The presentations should focus on what the company needs over the next six to twelve months “to achieve hockey stick projections,” Kelly says. “That could be beta testers, a contact at Costco, office space, legal help.” Even those who don’t win the competition may find the help they need from established business people who will attend, listen, vote and network.
One thing the presenters are unlikely to get is funding. Even though KeySource Bank (where Kelly works) and 8 Rivers Capital are sponsors of Launch Day, it is not intended to match entrepreneurs with venture capital. “This is more of a bootstrap event,” says Kelly. “A pitch for community help.”
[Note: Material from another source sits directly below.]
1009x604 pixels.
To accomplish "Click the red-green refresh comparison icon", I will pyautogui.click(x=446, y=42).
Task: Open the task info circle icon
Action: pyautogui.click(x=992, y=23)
What many entrepreneurs need more than capital, Kelly says, is sales assistance, which he hopes to make part of the prize package. “The problem with startups is they fail because they don’t sell enough,” he says. “It’s a difficult transition from being a product company to being a sales engine. The person who started the company is not necessarily a sales person.”
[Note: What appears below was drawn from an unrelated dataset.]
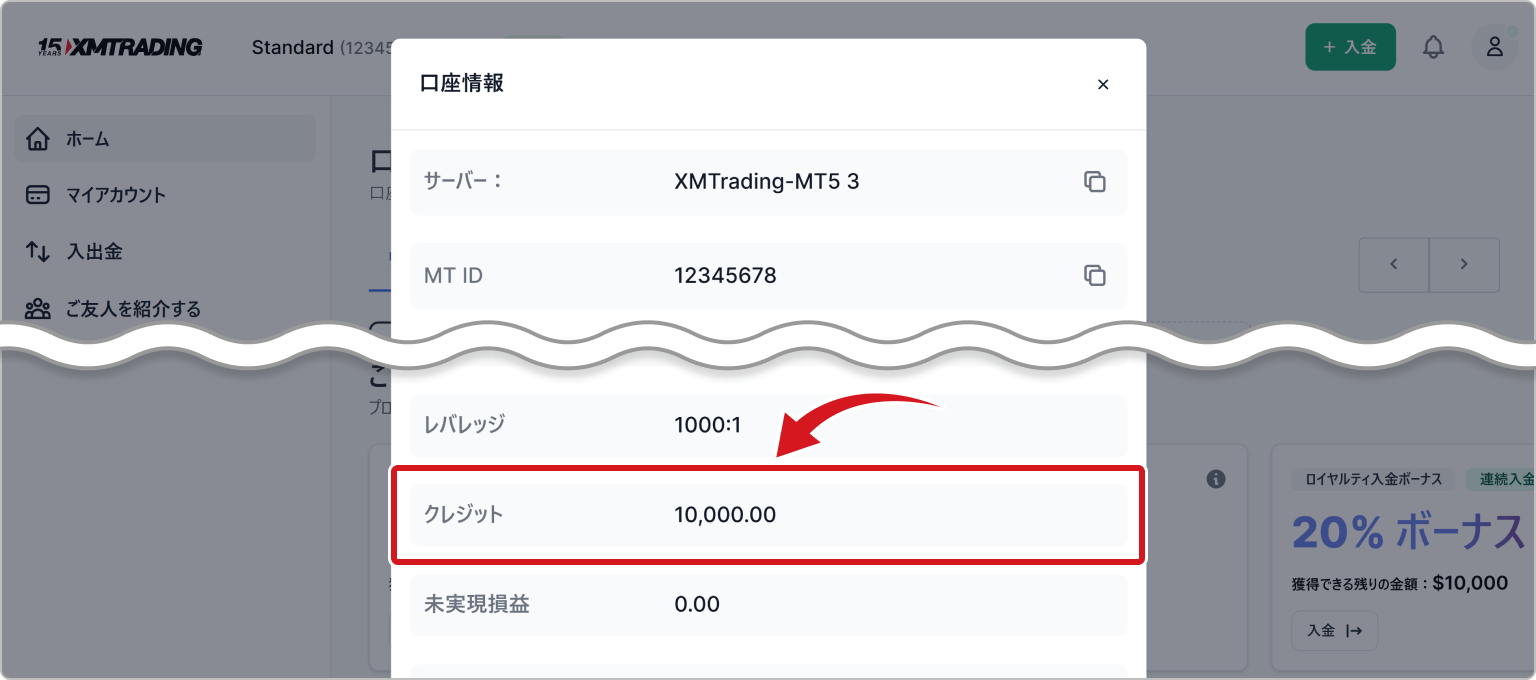Copy the MT ID using the copy icon
Image resolution: width=1536 pixels, height=680 pixels.
[1096, 276]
Six minutes may not seem like very much time for a presentation, but it’s expansive compared to the Start Something Twitter pitch contest sponsored by CED. This contest is ongoing and closes on September 30. Using either Twitter or the comments section of CED’s blog, new or established entrepreneurs can make a pitch of no more than 140 characters. A judge’s panel will select five finalists, and the winner will be announced at CED’s housewarming party on October 28. That party also celebrates the organization’s move to American Tobacco Campus in Durham.
Like Launch Day, CED’s Start Something contest rewards its winner with a bundle of prizes including professional consultation and a Lenovo notebook computer.
Is it a coincidence that both of these competitions have an American Tobacco flavor? Within a few weeks, I hope to explore downtown Durham’s growing identity as an incubator for high-tech startups.